‘Fringe’: ¿el ‘Expediente X’ del siglo XXI?

El reparto de 'Fringe'.

Niños que mueren cuatro horas después de nacer convertidos en ancianos, personas que se quedan literalmente en los huesos en segundos, hombres eléctricos, cadáveres que declaran bajo interrogatorio en el laboratorio… Fringe parece el Expediente X del siglo XXI. La acción gira en torno a una conspiración que, vista media docena de episodios, parece estar detrás de una serie de estrambóticos experimentos más que éticamente cuestionables realizados hace décadas. Habrá que ver lo que da de sí la nueva producción de J.J. Abrams, pero, después de un estreno de tintes Perdidos, mucho tienen que hacer Olivia Dunham, agente especial del FBI, el desequilibrado científico Walter Bishop y su misterioso hijo Peter para no parecer una rencarnación de Dana Scully, los Tiradores Solitarios y Fox Mulder, respectivamente.
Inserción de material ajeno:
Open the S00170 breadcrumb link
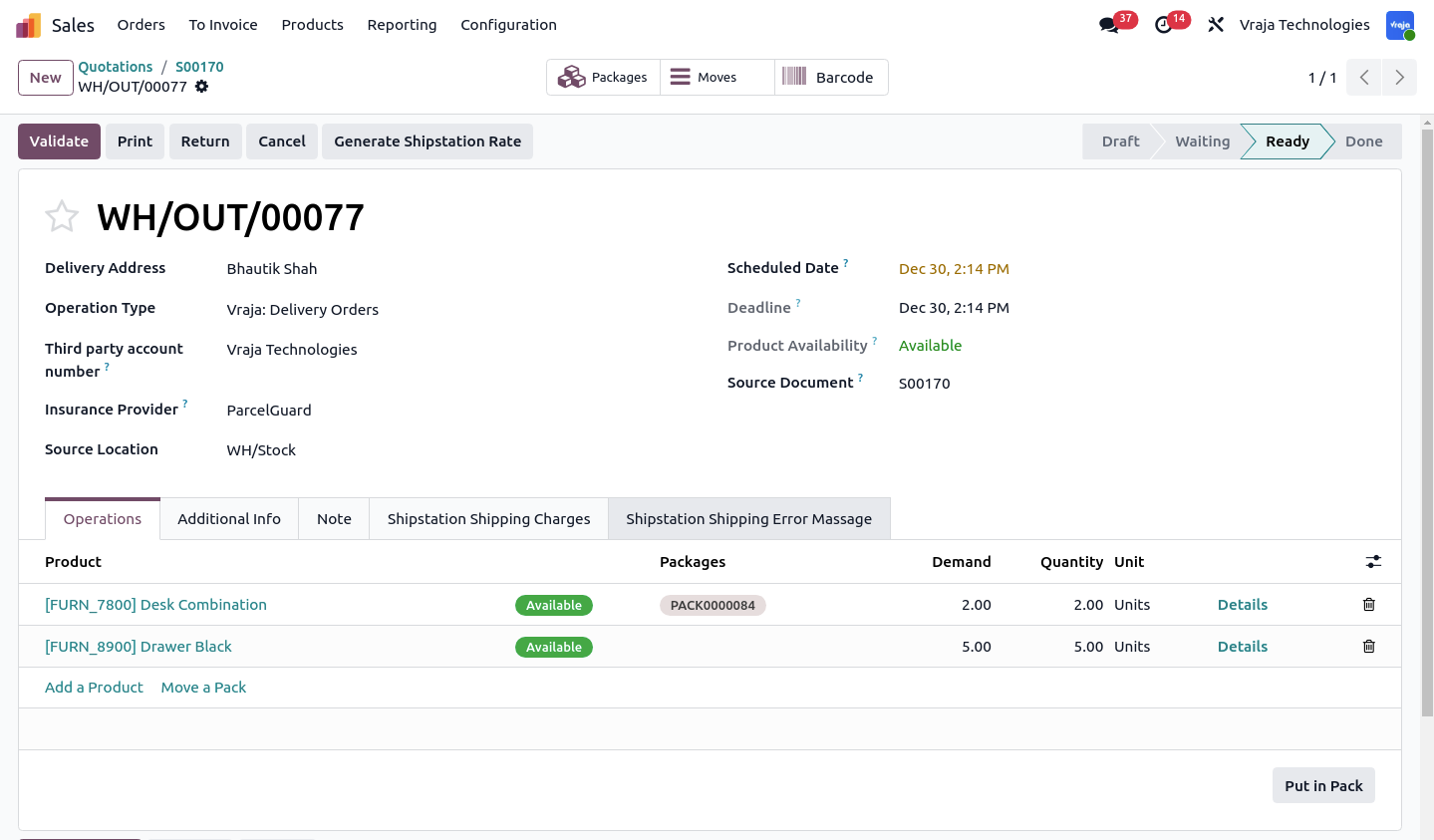pos(199,67)
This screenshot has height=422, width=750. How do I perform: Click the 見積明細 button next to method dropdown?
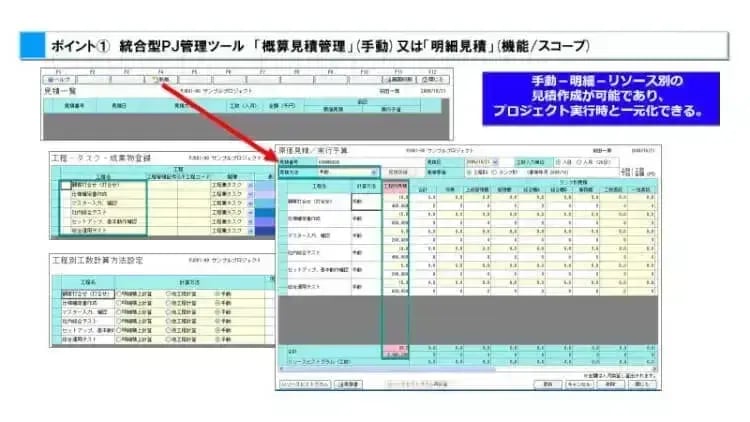397,172
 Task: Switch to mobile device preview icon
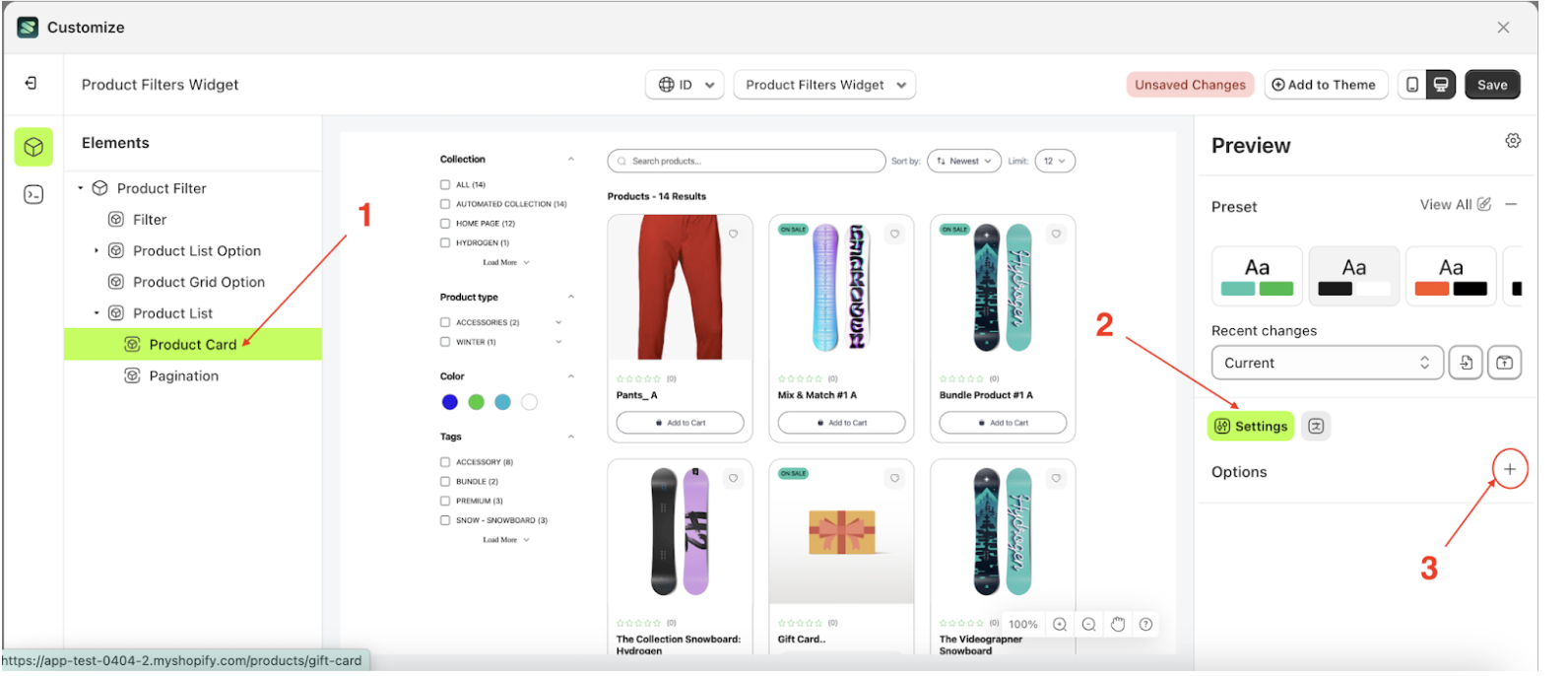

Entre 1993 y 2002, Chris Carter puso con Expediente X muy alto el listón de las series centradas en lo paranormal y, aunque Abrams es un mago en lo que se refiere a intriga, dudo de que su creación alcance el nivel de la mejor producción de ese género. La serie tiene ya asegurada una segunda temporada, a pesar de que Fox no cosechó grandes audiencias con ella en Estados Unidos. En España, Canal + la estrenó como Fringe (Al límite) en diciembre y la interrumpió sin más en marzo. Pronto volverá a verse en AXN, que hoy ha adelantado su primer episodio, y a finales de año se subirán al carro las cadenas autonómicas. El límite o borde de los títulos original y español -¿por qué es bilingüe el título español?, ¿es que nadie se ha parado a pensar que es como poner Lost (Perdidos)?- quiere hacer referencia al tipo de ciencia que está tanto detrás de los sucesos a investigar como de los procedimientos utilizados por el chalado de Walter Bishop para esclarecer los hechos; en realidad, se trata de pseudociencia o ciencia disparatada.